[Begin MATERIALS PROVIDED]

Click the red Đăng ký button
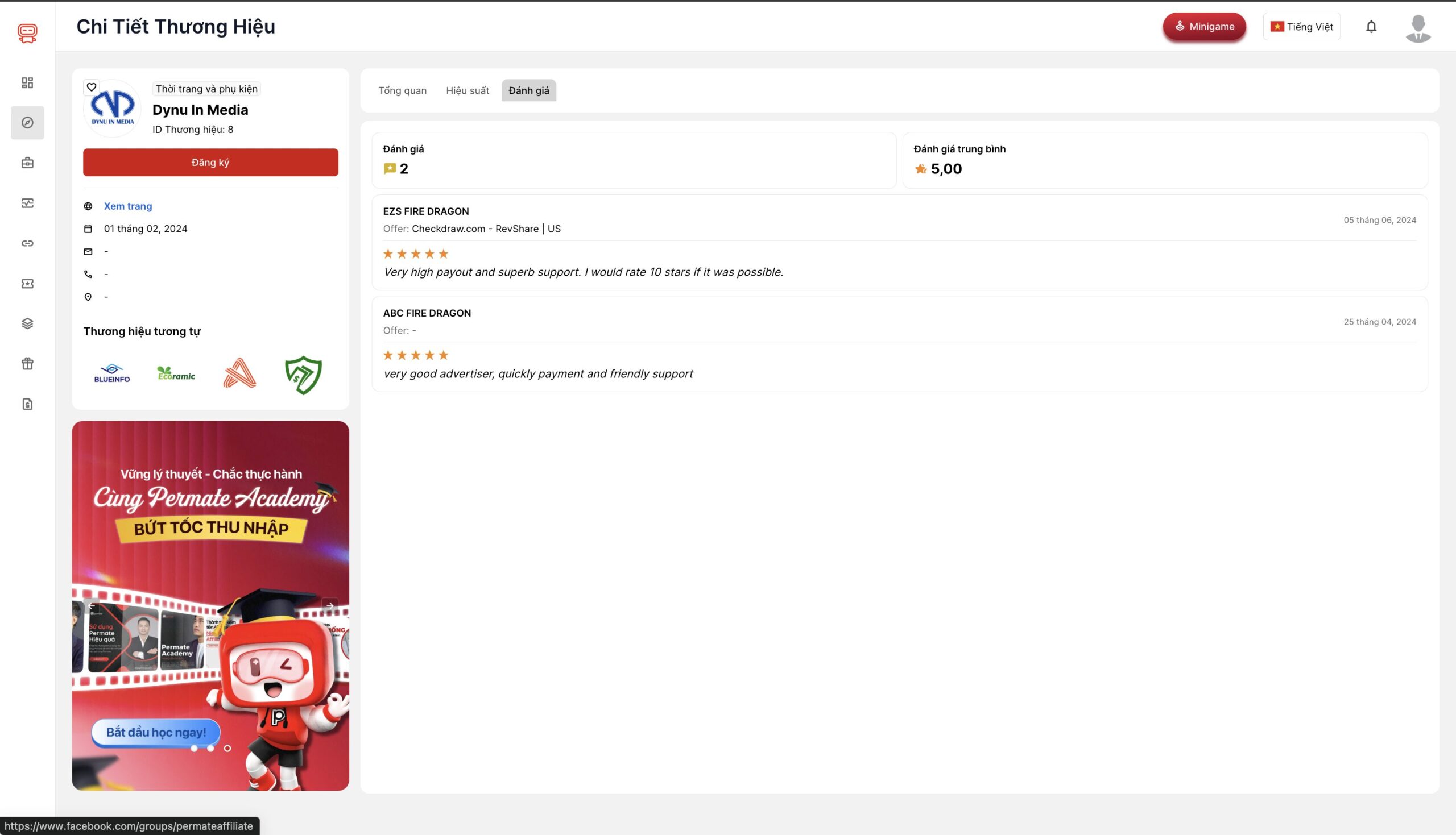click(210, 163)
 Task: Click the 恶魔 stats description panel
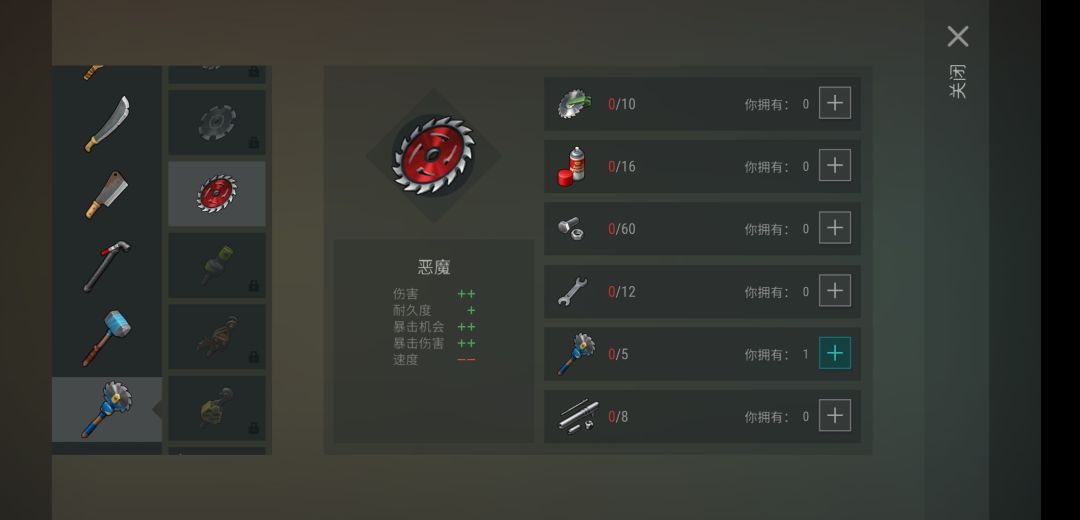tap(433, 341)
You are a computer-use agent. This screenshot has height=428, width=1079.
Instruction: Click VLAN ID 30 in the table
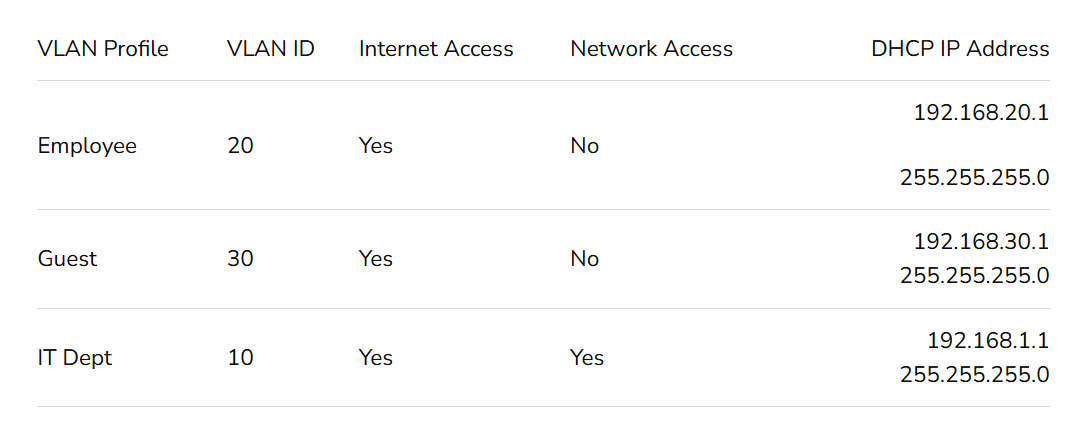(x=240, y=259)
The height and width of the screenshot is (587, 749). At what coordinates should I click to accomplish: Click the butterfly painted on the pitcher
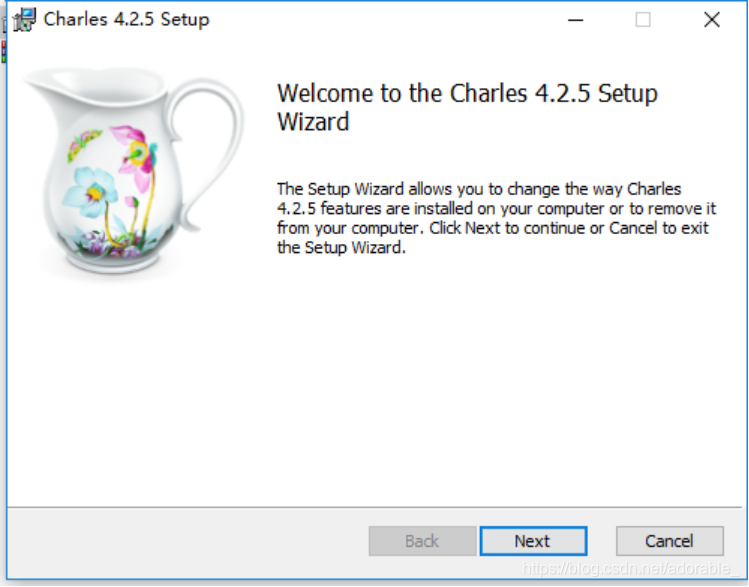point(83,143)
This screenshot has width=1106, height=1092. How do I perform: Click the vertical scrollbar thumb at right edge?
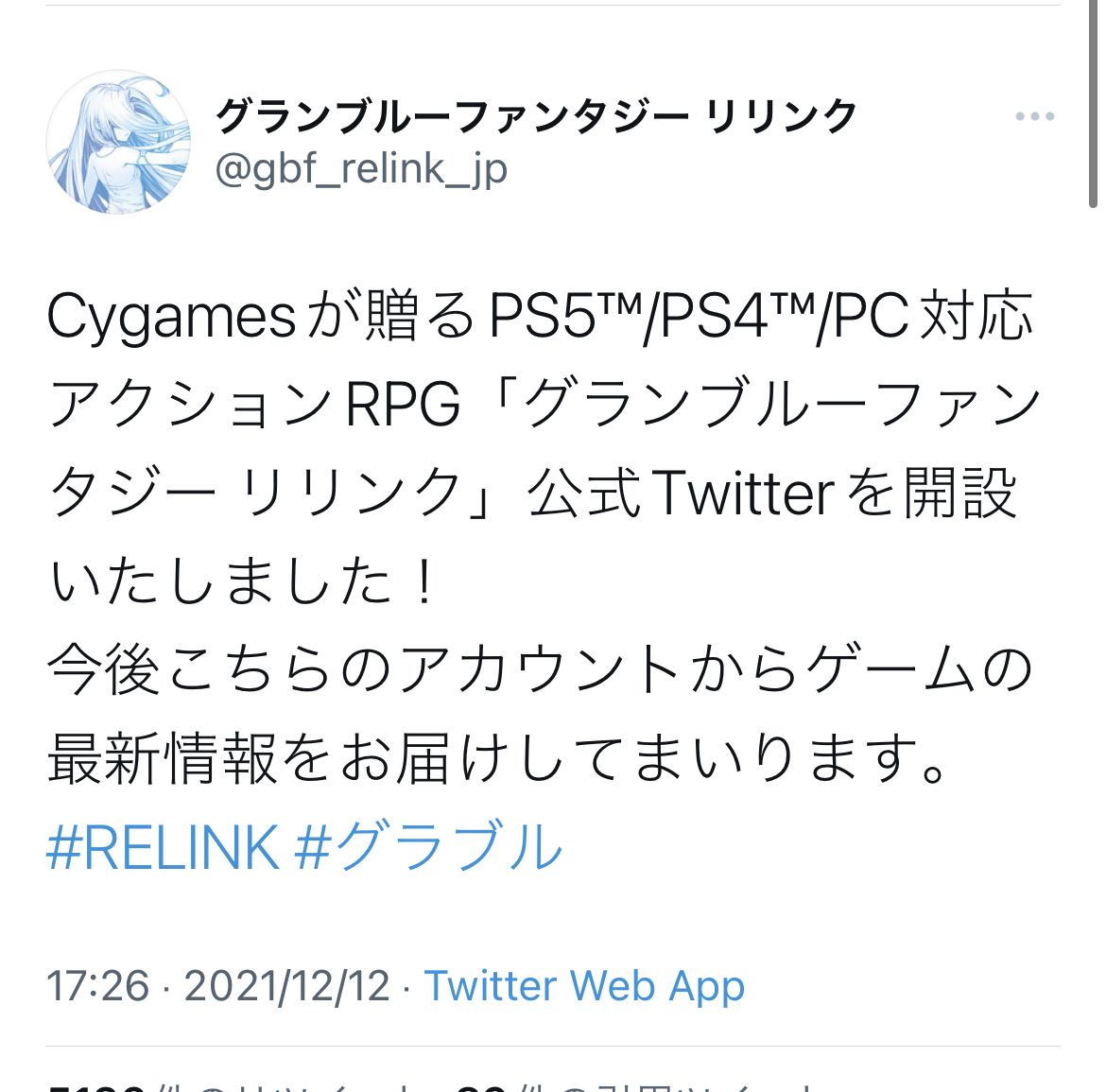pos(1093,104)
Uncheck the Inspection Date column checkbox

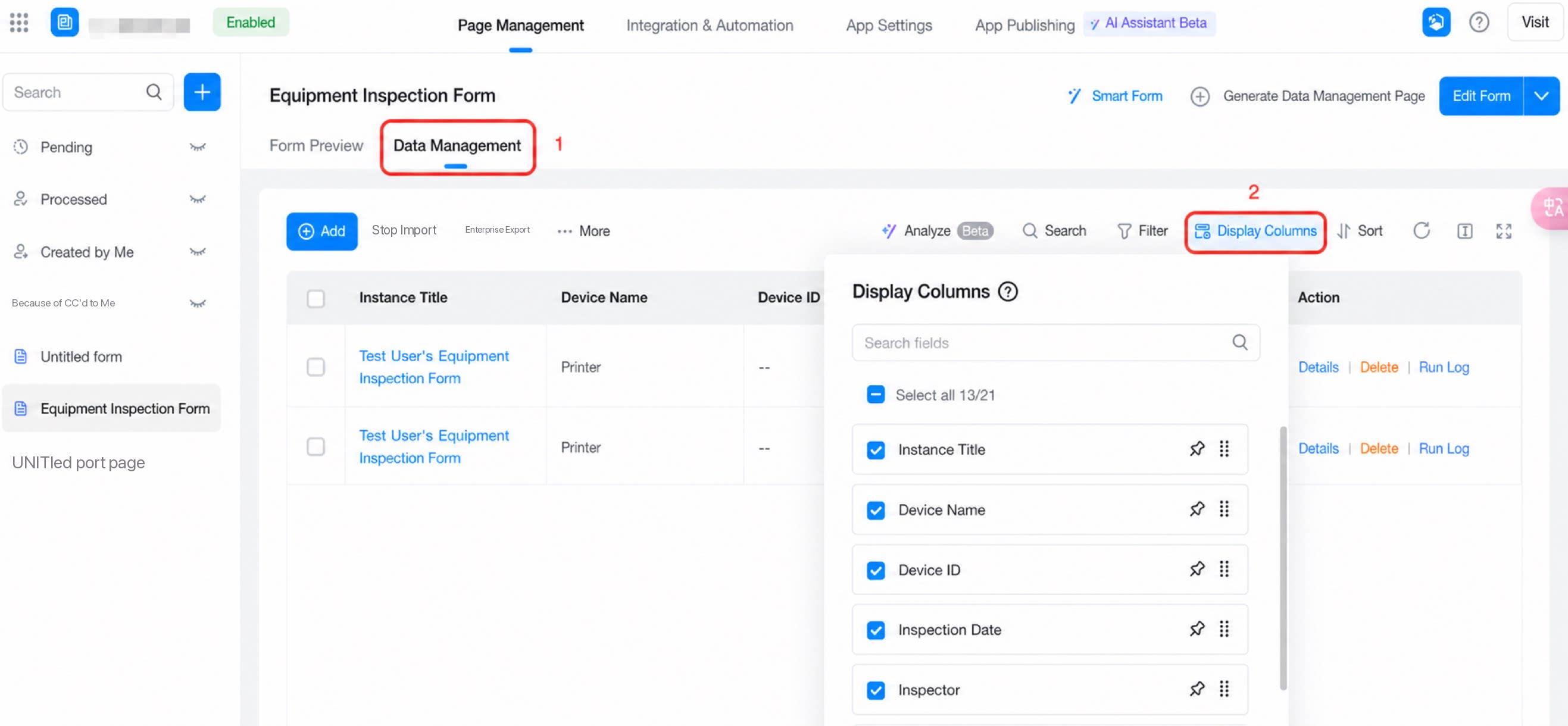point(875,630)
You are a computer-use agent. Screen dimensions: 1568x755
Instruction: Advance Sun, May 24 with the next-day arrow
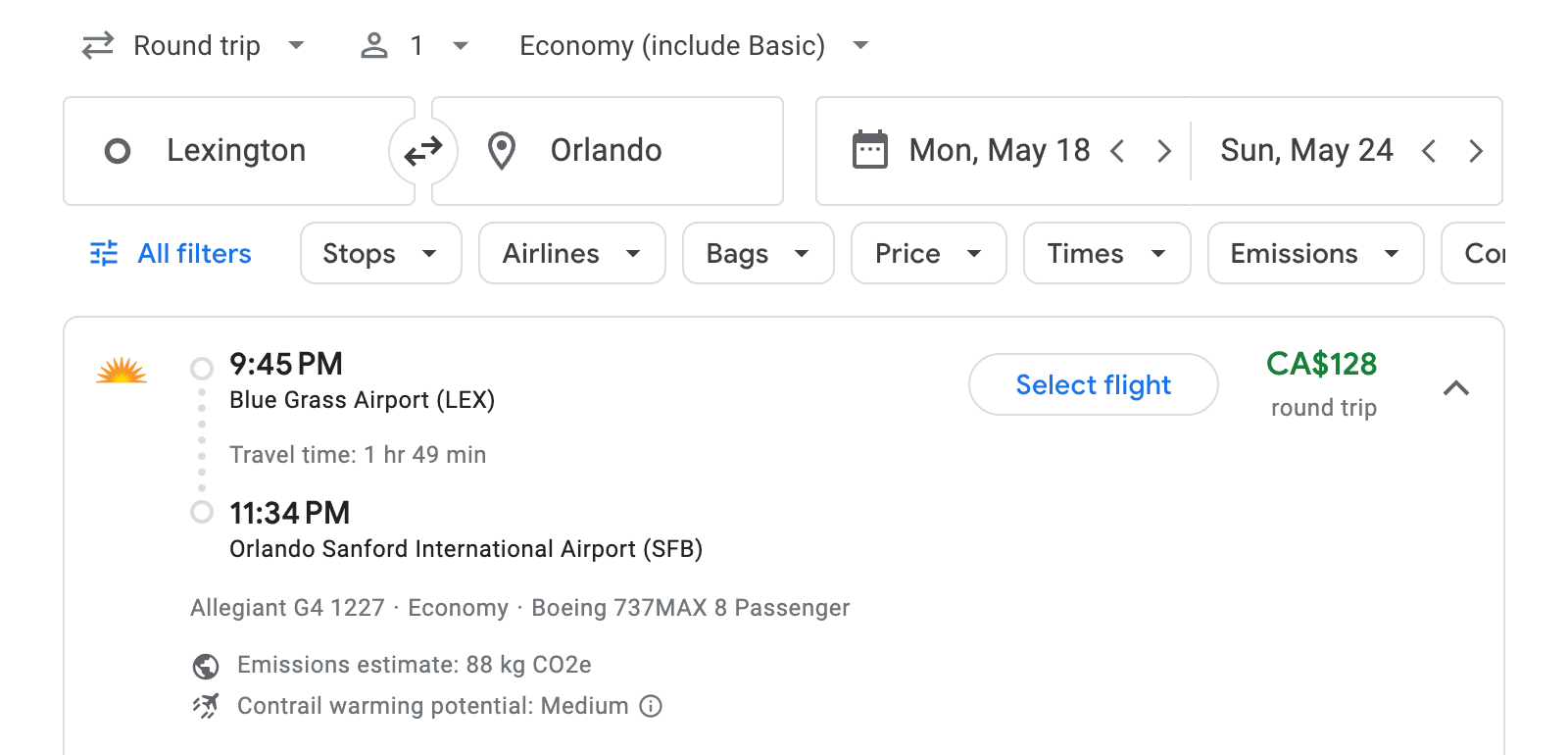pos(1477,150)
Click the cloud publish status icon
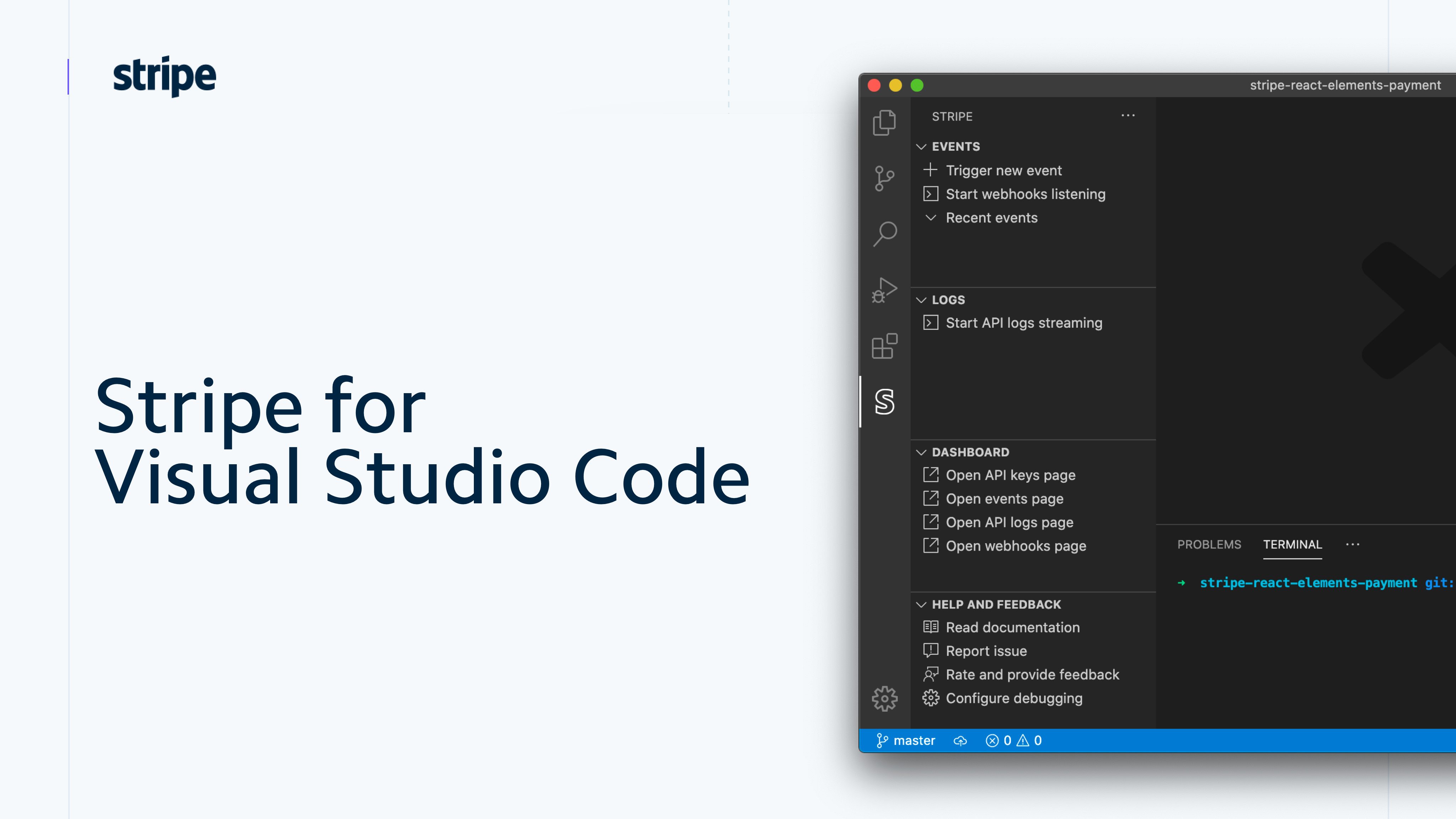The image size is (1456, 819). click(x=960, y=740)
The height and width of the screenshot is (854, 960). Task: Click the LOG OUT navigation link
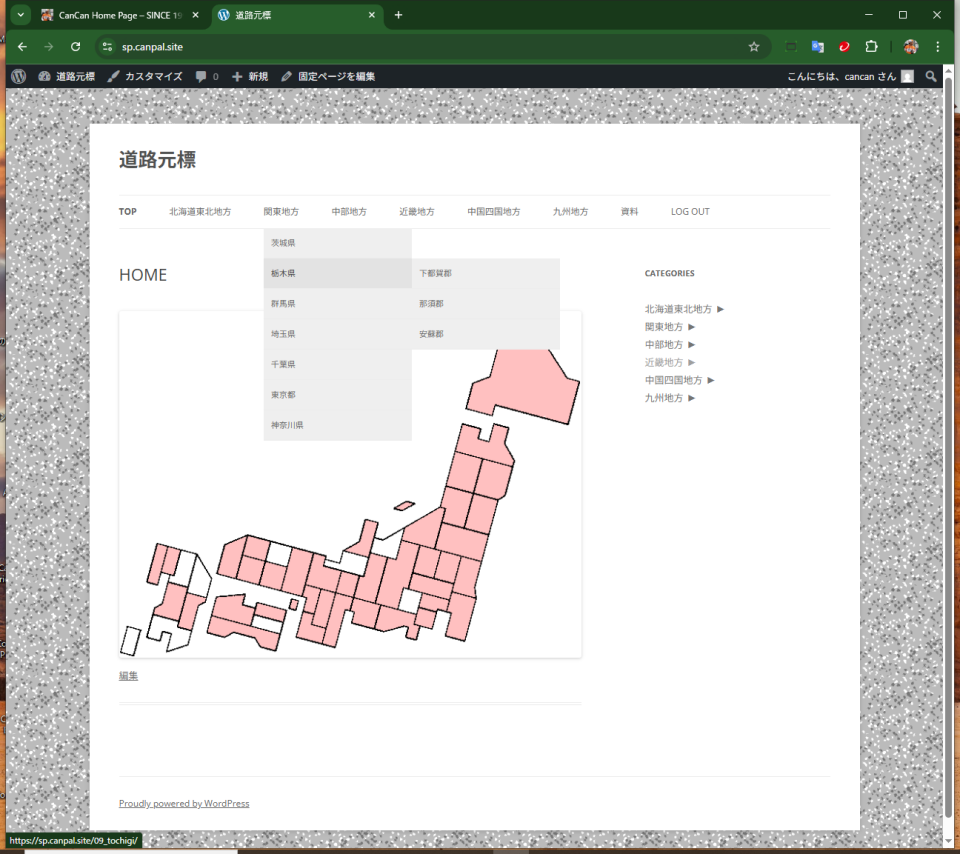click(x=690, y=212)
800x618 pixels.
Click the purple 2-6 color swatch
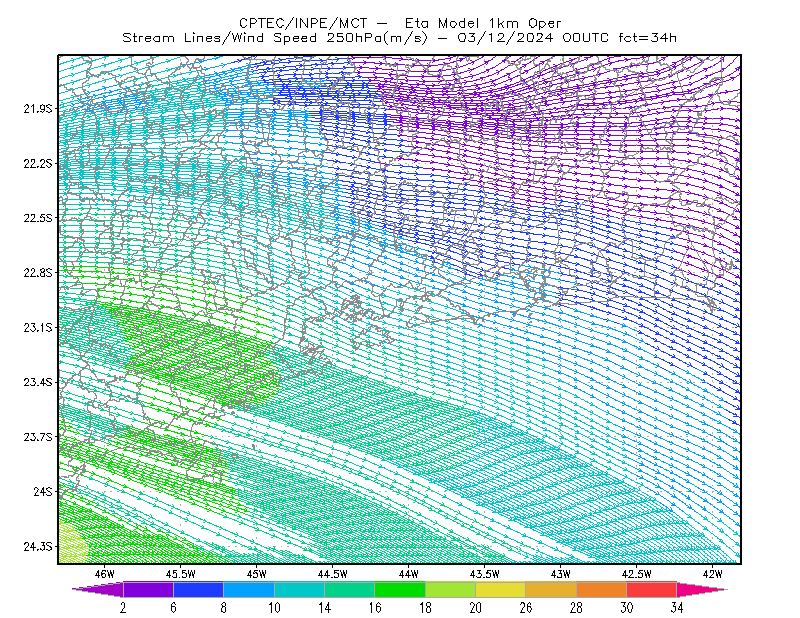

[End MATERIALS PROVIDED]

▶ [BRIEF]: Rewrite the records with every "screenshot" renamed to "screen capture" and all other text unchanged. Leave out the pictures.

▶ [EXERCISE RESULT]:
Click the red Đăng ký button
click(210, 163)
 Task: Click the 恶魔 stats description panel
tap(433, 341)
You are a computer-use agent. This screen capture has height=428, width=1079.
Instruction: Click VLAN ID 30 in the table
(x=240, y=259)
The height and width of the screen capture is (587, 749). At what coordinates should I click to accomplish: Click the butterfly painted on the pitcher
point(83,143)
This screen capture has width=1106, height=1092. How do I perform: Click the vertical scrollbar thumb at right edge?
pos(1093,104)
Uncheck the Inspection Date column checkbox

point(875,630)
You are a computer-use agent. Screen dimensions: 1568x755
Instruction: Advance Sun, May 24 with the next-day arrow
pos(1477,150)
Click the cloud publish status icon
The image size is (1456, 819). click(x=960, y=740)
The height and width of the screen capture is (854, 960). Task: Click the LOG OUT navigation link
click(x=690, y=212)
800x618 pixels.
Click the purple 2-6 color swatch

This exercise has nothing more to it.